Action item A
In the film news passage, where was director Guan Hu when he spoke about the pandemic's impact on the Chinese movie industry?
Action item B
Continue the news passage about "The Eight Hundred" from its last sentence.

Document passage
-=-=-

An IMAX poster of "The Eight Hundred" (Photo courtesy of IMAX China)
The Chinese war epic, "The Eight Hundred," is slated for release on Aug. 21, and its advanced screenings last Friday gave confidence to the market and the film industry.
The 147-minute film depicts the so-called "800" Chinese soldiers' defense of a warehouse against the invading Japanese army during the Battle of Shanghai in 1937 when the actual number of soldiers was just more than 400. It stars Wang Qianyuan, Zhang Yi, Jiang Wu, Li Chen, and Oho Ou, and is directed by Guan Hu, whose best-known works include the 2015 film "Mr. Six."
A 5-city cloud premiere was held on Aug. 14, virtually connecting five online events through videocams in Beijing, Dandong, Shanghai, Wuhan, and Shenzhen.
Director Guan Hu and his crew pose for a photo at a premiere event of "The Eight Hundred" held in Dandong, Liaoning province, Aug. 14, 2020. (Photo courtesy of Bravo Entertainment)
"The COVID-19 pandemic has had such a great impact on the Chinese movie industry. Under this premise, we tell stories of these grassroots soldiers in a desperate situation. May what they did in the film inspire everyone beyond the film," Guan said in Dandong, Liaoning province, where he was shooting another war film about the Korean War.

-=-=-

Provided records
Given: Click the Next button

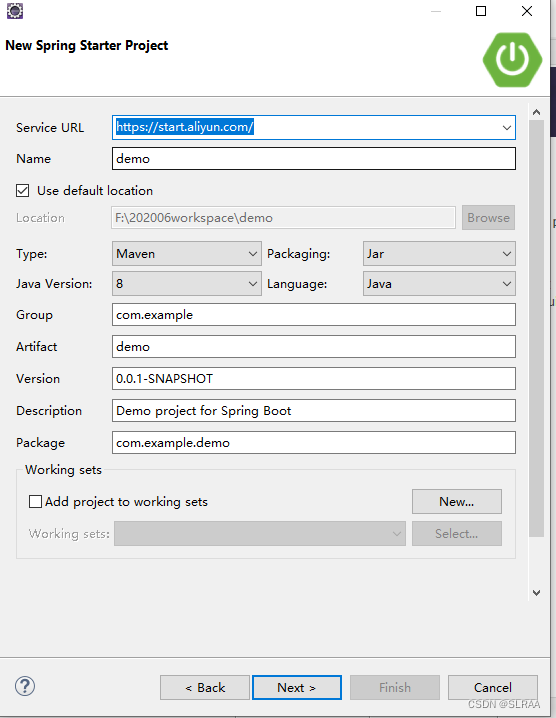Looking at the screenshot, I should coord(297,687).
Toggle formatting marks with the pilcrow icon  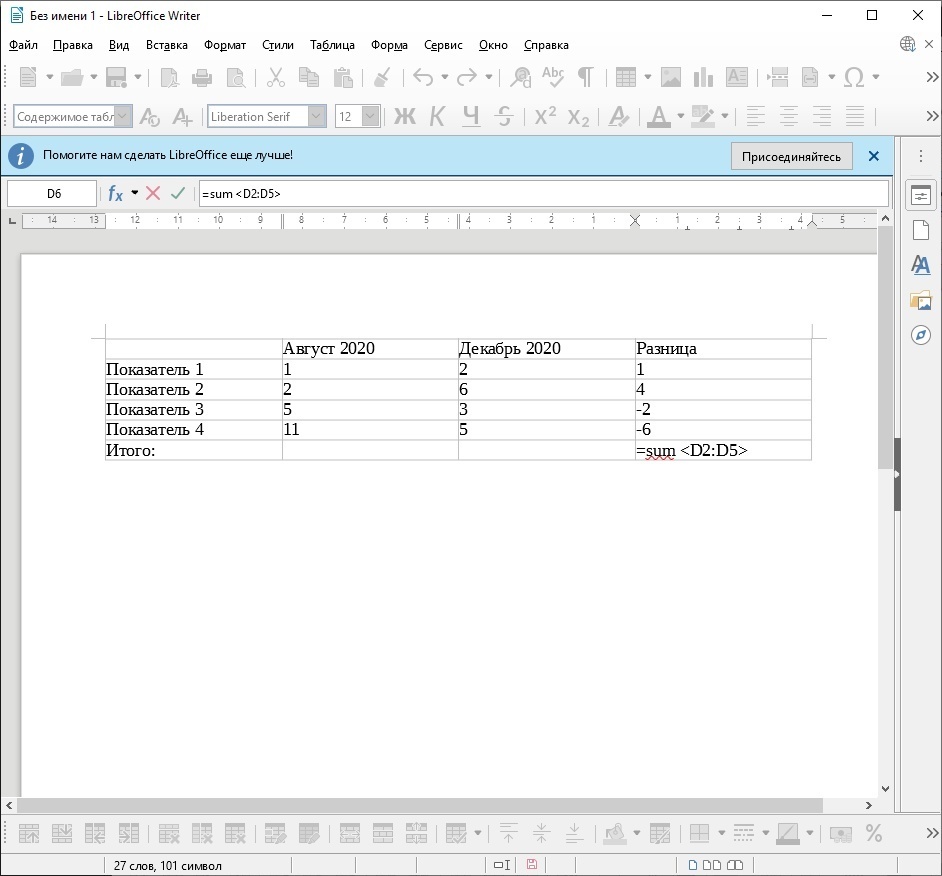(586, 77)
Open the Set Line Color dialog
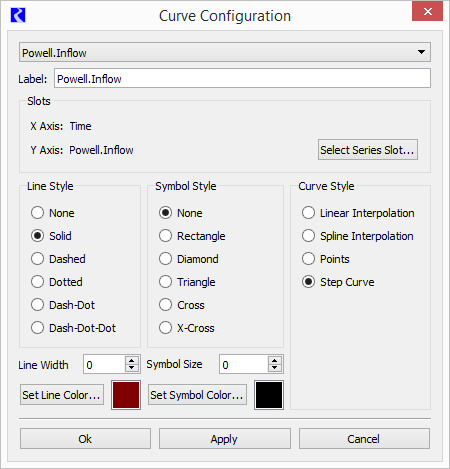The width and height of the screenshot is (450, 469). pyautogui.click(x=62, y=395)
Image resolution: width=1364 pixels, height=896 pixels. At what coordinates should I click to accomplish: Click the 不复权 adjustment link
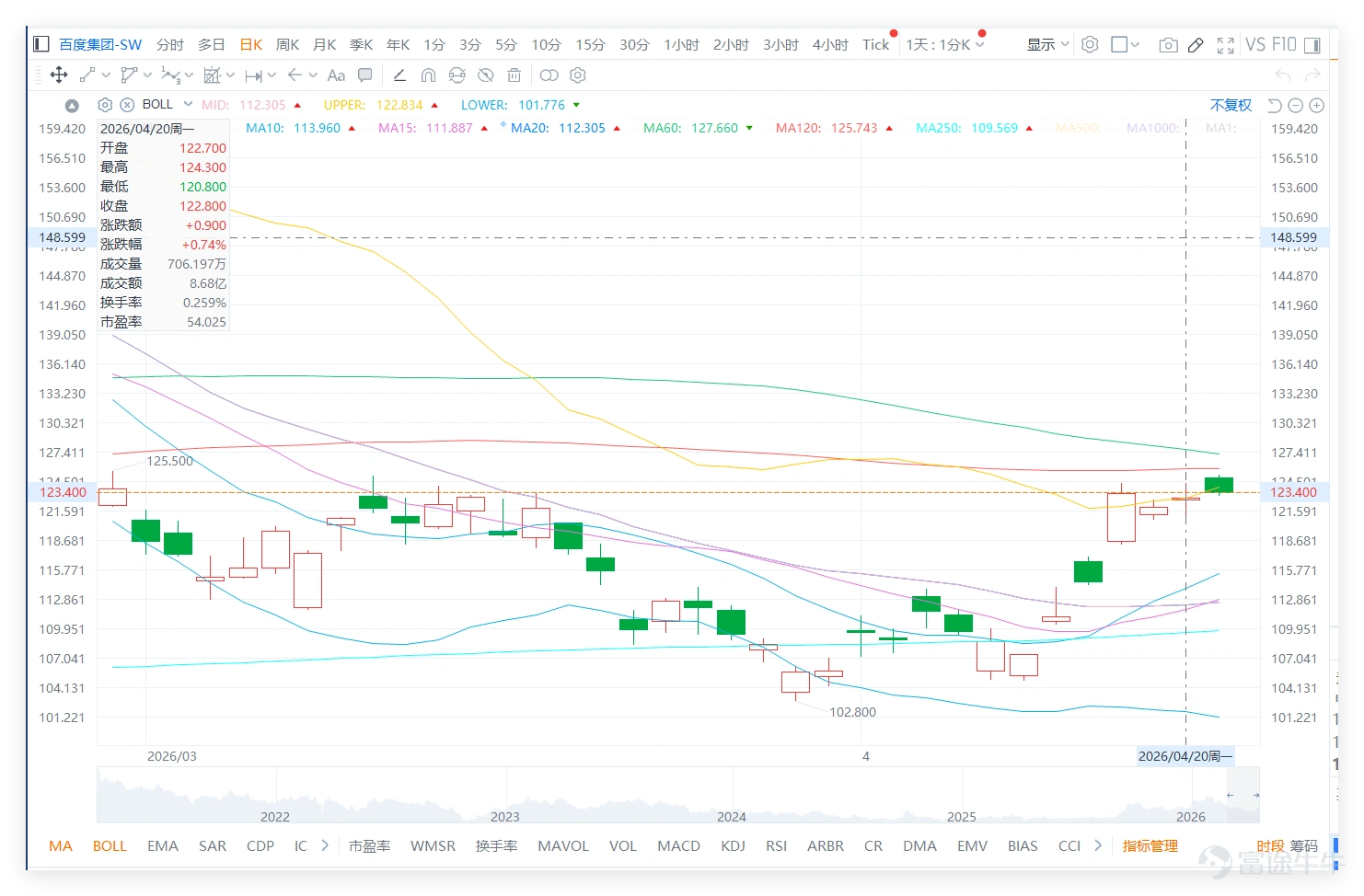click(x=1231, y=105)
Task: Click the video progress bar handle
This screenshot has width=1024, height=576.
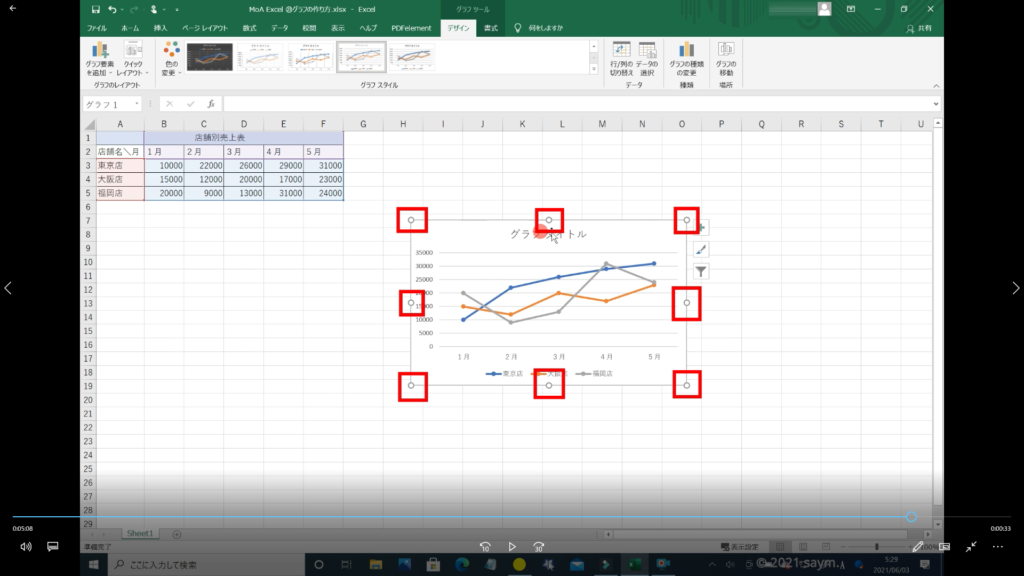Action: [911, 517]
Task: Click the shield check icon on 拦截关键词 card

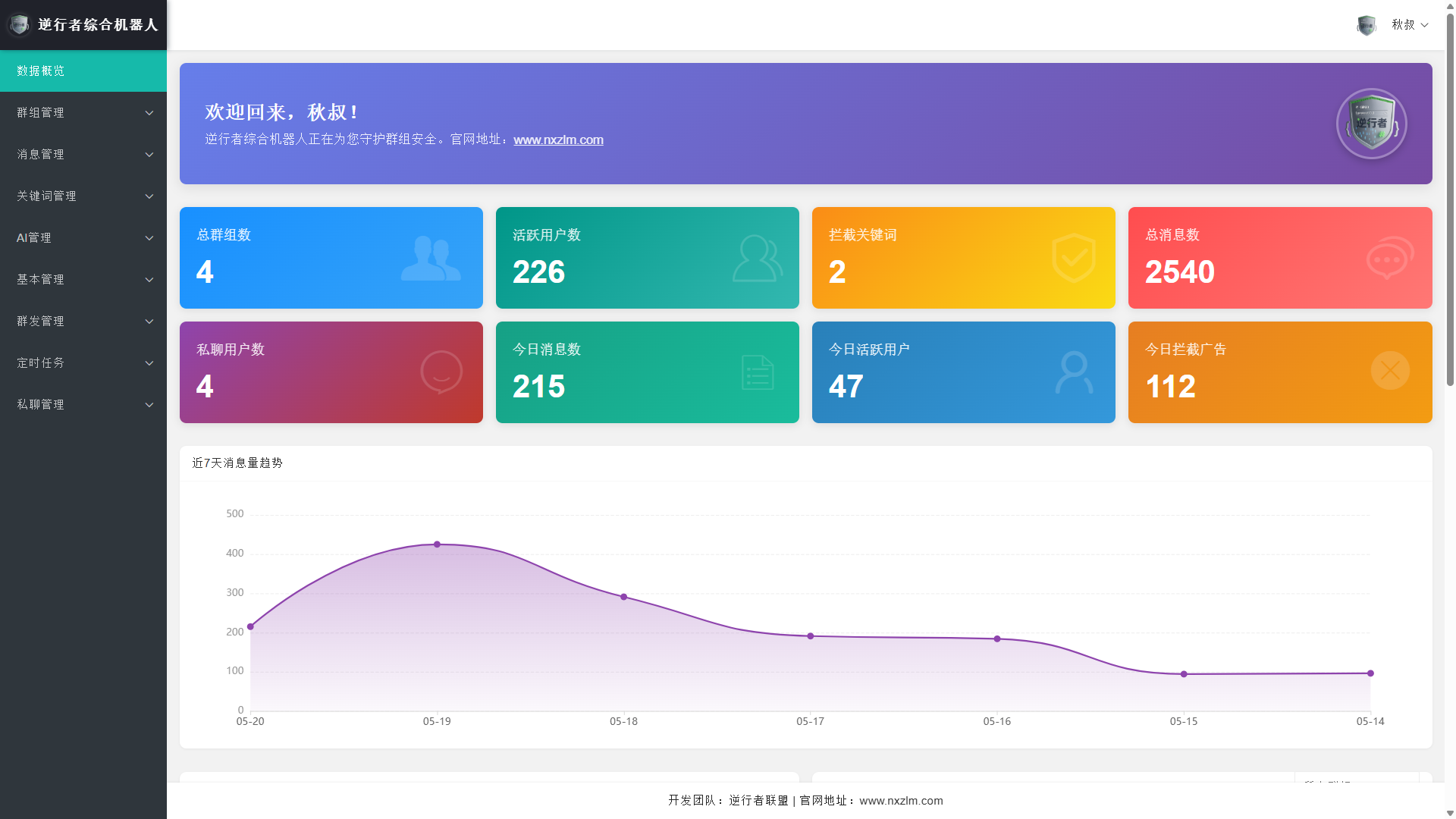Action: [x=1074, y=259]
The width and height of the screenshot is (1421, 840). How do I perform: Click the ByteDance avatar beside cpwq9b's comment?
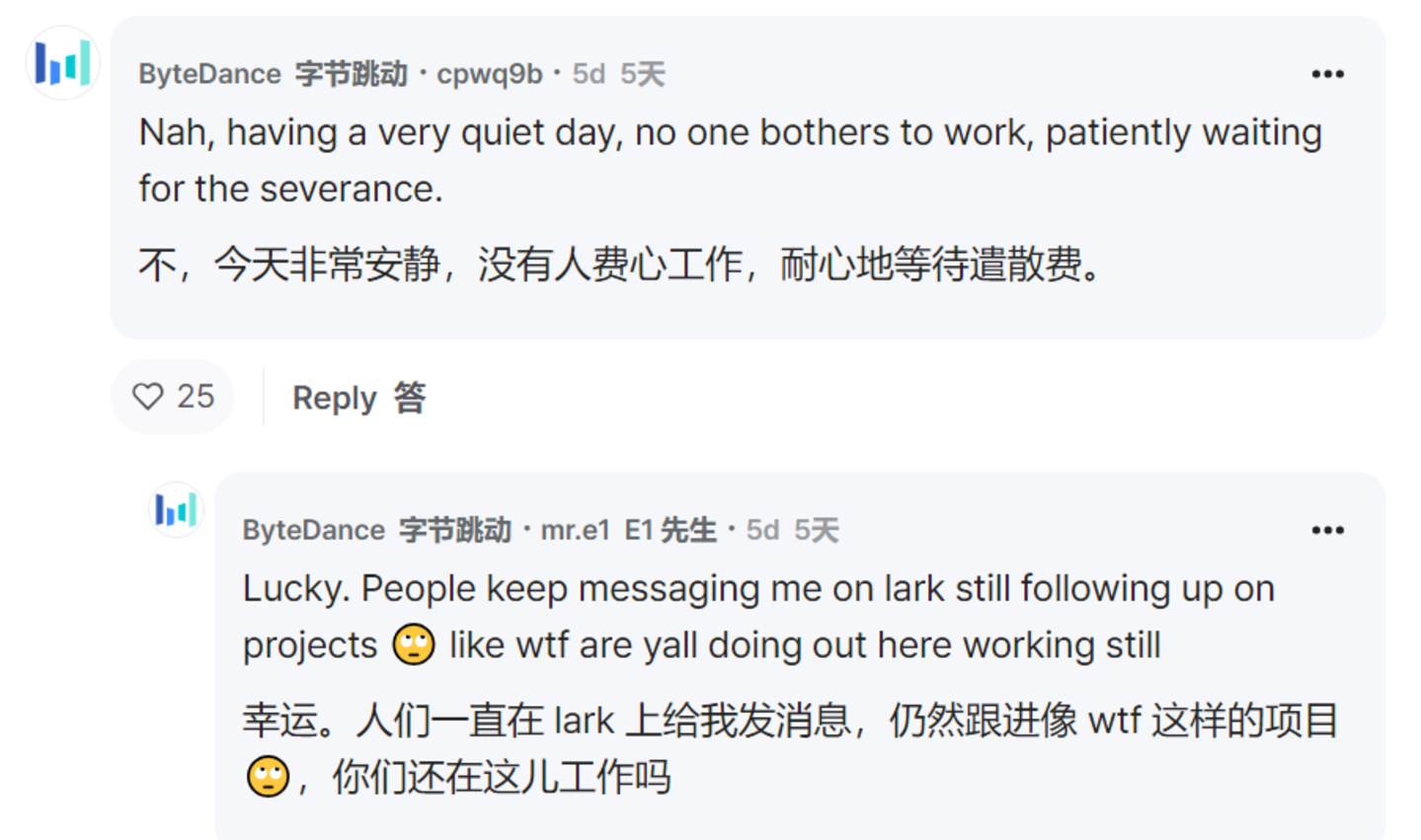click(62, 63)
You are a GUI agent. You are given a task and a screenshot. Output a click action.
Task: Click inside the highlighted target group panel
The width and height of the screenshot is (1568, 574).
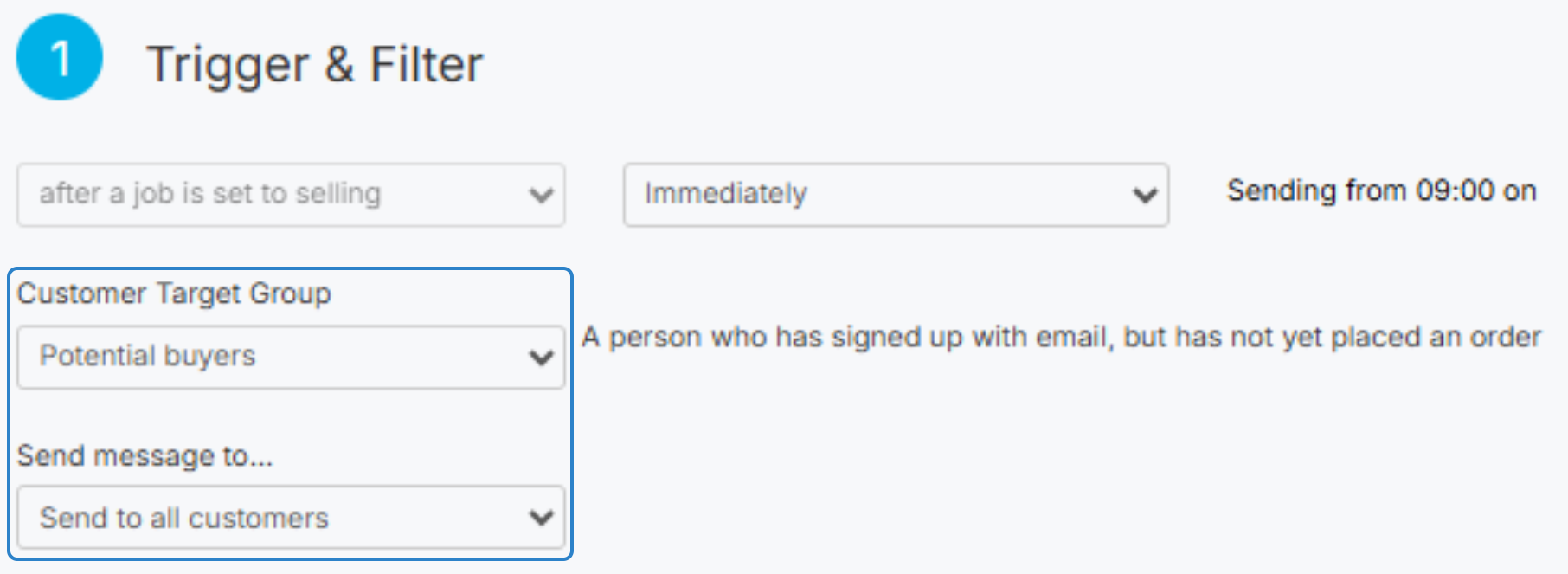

-=-=-

Answer section A
He was in Dandong, Liaoning province, shooting a war film about the Korean War.

Answer section B
Huayi Brothers Media, Alibaba Pictures, Tencent Pictures, and many more invested in "The Eight Hundred." It will be the first major Chinese production to hit movie theaters since the COVID-19 outbreak. The film is also the first blockbuster shot entirely with IMAX cameras in Asia and the third in the world only behind "Avengers: Infinity War" and "Avengers: Endgame."
The film took Guan a decade to make. According to the film's producer, Liang Jing, also an actress and wife of Guan, the first screenplay draft was created in 2011, and the film received funding from Huayi Brothers Media in 2015. The film started filming in September 2017, and now it can eventually be released to theaters.
"I think this is a historic moment," Liang said, "this film represents a leap in the Chinese film industry in terms of industrialization."
After the advanced screenings in five cities, many were in tears and applauded the "The Eight Hundred" crew's efforts. "I cried several times," actor-and-director Wu Jing said, "this film took China's war film genre to another level."
Director Feng Xiaogang was also in attendance. He said he was touched by it. "Since cinemas reopened in China, the trailblazer for the Chinese film industry is 'The Eight Hundred,' and it can take the responsibility to revive the market."
"The Eight Hundred" took in 14.38 million yuan for its premiere and advanced screenings on Aug. 14, an impressive achievement considering limited screening schedules and COVID-19 prevention and restriction measures. From Aug. 17 to 20, it will have advanced screenings every night to build up enthusiasm before its official wide release on Aug. 21.